====== Exercise input ======

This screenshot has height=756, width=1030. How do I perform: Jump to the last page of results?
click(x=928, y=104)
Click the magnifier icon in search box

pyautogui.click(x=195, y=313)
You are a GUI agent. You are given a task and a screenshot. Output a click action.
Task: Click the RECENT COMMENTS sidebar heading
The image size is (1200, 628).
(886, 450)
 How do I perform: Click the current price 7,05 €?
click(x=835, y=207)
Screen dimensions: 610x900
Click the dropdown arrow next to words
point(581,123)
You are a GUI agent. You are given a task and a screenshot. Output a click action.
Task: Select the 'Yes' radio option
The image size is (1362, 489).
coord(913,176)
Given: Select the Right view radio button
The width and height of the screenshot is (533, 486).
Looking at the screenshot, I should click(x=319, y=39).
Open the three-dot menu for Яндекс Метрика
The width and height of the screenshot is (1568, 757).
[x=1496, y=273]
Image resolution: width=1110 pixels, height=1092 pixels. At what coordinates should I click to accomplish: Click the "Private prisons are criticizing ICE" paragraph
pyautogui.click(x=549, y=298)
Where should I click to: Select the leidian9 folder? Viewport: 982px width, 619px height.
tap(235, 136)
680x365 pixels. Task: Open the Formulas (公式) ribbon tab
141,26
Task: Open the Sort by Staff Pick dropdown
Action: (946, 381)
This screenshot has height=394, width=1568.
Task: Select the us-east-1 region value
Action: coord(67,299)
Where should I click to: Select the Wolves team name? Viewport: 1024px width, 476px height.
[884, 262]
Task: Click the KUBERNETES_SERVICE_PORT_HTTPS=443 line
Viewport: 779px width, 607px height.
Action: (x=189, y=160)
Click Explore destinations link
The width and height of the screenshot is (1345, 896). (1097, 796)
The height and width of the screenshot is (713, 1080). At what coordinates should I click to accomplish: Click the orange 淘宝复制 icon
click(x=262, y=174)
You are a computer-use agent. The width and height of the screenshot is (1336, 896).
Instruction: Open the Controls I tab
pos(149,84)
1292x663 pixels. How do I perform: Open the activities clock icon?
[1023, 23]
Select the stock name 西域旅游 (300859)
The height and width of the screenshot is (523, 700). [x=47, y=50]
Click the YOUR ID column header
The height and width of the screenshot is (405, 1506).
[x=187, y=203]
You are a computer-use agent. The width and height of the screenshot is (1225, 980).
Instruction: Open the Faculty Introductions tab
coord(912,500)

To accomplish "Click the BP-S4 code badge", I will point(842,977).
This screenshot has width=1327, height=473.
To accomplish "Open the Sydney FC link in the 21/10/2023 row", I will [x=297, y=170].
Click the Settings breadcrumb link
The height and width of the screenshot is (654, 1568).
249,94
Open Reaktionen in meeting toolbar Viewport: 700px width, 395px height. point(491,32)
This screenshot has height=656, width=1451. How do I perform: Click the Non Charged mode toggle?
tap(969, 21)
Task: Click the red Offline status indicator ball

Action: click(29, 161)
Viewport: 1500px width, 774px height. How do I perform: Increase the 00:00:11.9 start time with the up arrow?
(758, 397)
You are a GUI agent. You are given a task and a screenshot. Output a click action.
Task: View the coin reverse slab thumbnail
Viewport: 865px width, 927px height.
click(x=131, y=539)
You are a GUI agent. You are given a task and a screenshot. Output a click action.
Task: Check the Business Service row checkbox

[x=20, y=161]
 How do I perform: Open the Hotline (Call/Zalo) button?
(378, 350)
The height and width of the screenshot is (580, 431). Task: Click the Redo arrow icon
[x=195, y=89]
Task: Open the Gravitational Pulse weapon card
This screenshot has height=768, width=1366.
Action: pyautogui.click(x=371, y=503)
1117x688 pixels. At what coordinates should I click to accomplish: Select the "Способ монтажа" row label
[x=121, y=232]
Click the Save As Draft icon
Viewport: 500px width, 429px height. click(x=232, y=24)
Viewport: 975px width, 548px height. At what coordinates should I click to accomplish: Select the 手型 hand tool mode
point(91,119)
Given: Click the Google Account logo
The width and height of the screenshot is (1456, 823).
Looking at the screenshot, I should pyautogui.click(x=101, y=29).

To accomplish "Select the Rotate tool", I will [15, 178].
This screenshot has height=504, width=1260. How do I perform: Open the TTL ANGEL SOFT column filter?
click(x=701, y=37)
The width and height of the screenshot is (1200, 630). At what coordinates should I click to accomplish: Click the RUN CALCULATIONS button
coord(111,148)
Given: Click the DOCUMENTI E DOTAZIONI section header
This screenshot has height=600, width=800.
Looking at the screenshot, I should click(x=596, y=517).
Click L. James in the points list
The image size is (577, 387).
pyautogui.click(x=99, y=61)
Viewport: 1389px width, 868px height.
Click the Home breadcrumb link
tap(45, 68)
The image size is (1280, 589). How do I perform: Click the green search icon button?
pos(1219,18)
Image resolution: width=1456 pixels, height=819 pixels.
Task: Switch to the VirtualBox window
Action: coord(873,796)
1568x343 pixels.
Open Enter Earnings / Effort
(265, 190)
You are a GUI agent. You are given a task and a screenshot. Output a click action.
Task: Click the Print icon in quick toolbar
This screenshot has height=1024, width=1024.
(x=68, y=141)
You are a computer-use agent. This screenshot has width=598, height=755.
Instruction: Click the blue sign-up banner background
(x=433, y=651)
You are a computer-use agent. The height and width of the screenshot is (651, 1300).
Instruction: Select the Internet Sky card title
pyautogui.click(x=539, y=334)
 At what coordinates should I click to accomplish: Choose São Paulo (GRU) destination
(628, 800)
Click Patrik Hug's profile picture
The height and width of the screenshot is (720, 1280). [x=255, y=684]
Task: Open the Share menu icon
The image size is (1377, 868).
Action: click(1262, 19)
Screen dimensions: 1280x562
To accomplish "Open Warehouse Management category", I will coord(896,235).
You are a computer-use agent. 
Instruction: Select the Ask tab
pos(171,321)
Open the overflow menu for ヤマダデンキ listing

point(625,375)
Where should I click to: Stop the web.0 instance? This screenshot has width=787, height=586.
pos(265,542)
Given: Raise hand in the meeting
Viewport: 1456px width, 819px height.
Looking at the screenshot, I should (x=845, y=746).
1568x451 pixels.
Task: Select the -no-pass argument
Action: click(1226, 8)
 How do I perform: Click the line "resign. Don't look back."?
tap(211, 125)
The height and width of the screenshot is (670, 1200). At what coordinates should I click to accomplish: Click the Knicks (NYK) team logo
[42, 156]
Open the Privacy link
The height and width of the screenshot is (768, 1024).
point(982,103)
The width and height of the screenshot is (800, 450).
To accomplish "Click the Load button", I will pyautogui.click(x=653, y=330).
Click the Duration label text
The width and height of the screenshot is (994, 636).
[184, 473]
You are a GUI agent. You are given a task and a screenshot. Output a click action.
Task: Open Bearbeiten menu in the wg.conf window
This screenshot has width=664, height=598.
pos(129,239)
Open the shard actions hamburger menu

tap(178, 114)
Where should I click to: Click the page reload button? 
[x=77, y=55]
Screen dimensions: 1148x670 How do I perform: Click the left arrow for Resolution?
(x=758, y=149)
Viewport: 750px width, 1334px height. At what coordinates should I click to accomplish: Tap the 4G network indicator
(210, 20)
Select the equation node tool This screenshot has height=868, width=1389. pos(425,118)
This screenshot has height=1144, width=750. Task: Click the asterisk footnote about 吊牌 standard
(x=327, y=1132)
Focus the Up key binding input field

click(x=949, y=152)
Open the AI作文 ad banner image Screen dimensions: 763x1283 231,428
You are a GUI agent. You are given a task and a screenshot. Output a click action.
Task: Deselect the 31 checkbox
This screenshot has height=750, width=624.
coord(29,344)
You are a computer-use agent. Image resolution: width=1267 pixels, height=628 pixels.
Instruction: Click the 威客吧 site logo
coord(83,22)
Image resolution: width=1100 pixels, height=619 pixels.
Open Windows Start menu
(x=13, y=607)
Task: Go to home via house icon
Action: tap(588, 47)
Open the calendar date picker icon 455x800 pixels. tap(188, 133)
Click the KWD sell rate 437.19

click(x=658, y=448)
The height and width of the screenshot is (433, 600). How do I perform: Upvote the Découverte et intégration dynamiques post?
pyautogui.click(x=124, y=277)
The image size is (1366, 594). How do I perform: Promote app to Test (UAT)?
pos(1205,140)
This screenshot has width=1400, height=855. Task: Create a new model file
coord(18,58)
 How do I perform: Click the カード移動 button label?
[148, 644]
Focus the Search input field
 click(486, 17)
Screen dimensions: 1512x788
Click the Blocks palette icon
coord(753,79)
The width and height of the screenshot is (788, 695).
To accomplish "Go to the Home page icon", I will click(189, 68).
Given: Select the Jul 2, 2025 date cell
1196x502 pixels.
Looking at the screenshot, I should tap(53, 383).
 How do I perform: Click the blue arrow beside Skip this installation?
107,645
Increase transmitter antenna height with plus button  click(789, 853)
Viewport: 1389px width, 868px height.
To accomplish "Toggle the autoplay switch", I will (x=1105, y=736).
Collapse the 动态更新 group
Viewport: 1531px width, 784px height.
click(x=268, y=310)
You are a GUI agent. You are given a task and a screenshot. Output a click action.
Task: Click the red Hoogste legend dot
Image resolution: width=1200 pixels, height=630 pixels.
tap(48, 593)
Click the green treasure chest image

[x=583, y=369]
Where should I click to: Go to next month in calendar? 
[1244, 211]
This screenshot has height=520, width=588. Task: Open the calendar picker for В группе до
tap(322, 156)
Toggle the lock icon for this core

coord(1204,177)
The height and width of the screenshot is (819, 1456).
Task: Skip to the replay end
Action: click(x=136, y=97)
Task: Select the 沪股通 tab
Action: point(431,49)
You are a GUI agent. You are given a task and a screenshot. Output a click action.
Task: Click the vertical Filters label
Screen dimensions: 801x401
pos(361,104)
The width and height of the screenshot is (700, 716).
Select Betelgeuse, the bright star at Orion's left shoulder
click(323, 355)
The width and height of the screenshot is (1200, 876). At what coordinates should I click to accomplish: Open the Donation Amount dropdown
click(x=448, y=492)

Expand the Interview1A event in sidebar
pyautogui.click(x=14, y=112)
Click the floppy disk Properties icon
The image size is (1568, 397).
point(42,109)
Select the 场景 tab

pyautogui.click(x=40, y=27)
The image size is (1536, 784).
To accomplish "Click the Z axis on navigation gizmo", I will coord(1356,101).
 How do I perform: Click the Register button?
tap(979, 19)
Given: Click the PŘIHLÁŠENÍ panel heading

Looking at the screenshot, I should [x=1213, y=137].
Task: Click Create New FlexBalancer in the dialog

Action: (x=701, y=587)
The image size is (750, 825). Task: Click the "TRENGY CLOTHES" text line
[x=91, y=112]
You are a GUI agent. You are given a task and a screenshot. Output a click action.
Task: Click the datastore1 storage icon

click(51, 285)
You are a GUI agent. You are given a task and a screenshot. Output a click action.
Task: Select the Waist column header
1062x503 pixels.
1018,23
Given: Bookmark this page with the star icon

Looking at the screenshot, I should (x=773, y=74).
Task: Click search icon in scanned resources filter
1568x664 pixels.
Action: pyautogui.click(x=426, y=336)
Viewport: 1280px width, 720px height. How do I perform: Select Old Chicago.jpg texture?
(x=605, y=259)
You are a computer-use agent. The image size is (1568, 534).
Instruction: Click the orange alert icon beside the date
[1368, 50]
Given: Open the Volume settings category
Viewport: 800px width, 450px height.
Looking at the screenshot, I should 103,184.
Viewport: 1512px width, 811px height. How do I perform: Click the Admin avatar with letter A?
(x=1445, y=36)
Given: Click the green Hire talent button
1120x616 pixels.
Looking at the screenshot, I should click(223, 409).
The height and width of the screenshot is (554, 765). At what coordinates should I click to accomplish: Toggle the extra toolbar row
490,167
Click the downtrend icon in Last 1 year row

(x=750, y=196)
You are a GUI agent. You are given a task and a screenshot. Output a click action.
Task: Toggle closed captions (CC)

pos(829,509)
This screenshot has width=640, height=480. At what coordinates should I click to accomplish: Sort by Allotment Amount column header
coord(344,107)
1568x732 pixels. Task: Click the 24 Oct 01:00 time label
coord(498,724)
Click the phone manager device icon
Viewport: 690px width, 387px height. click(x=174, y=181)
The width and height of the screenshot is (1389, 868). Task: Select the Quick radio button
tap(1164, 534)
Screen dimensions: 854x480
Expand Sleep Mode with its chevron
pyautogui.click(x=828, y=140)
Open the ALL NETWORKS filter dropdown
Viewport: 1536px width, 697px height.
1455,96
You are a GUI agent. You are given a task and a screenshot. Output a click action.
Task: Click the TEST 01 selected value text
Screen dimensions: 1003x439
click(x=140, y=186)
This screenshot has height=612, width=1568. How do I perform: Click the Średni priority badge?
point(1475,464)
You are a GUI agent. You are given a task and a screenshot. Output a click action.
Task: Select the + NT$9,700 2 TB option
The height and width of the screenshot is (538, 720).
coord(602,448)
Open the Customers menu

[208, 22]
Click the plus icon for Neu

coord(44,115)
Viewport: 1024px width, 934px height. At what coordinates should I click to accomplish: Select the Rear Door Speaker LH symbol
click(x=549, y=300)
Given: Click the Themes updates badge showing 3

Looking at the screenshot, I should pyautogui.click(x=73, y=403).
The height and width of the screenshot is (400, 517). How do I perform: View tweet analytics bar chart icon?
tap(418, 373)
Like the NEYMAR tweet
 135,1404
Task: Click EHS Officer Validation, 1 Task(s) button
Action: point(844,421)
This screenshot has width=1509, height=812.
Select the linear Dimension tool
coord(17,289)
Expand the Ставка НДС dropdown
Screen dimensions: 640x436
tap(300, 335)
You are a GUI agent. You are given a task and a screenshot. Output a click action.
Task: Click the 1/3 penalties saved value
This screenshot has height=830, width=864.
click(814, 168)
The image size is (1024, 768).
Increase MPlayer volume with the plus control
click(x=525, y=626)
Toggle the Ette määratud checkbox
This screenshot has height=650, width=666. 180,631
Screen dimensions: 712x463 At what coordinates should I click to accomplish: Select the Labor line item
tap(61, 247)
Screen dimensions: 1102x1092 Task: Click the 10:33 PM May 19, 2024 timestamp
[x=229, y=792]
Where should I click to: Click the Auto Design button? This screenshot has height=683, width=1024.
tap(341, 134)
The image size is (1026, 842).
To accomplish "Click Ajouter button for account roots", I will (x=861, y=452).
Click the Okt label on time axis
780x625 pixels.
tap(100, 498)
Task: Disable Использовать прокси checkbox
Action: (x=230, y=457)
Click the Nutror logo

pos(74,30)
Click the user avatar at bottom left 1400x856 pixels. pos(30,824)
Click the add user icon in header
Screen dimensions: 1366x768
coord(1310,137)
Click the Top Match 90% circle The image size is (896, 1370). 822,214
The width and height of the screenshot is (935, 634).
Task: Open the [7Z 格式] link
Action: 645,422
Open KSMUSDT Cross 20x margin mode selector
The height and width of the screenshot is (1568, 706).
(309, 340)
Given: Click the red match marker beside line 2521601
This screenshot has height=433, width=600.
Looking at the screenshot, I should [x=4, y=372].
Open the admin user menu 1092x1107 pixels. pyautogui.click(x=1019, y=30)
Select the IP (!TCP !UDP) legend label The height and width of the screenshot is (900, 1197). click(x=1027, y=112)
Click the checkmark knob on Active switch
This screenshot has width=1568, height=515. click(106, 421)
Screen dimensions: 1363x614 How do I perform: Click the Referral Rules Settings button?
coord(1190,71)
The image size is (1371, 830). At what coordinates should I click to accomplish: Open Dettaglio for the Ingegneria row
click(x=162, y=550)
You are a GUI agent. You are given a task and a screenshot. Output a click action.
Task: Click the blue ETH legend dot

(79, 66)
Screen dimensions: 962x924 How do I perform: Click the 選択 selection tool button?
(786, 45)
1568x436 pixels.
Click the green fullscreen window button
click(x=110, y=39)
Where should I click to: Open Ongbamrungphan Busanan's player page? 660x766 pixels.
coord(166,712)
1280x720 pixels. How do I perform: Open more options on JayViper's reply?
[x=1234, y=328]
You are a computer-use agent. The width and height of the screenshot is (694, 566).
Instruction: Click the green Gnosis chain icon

======

What the exercise asks ▸
Reproduce each line of the entries in which the word "meeting" is found.

Exercise output ▸
Open Reaktionen in meeting toolbar Viewport: 700px width, 395px height. point(491,32)
Given: Raise hand in the meeting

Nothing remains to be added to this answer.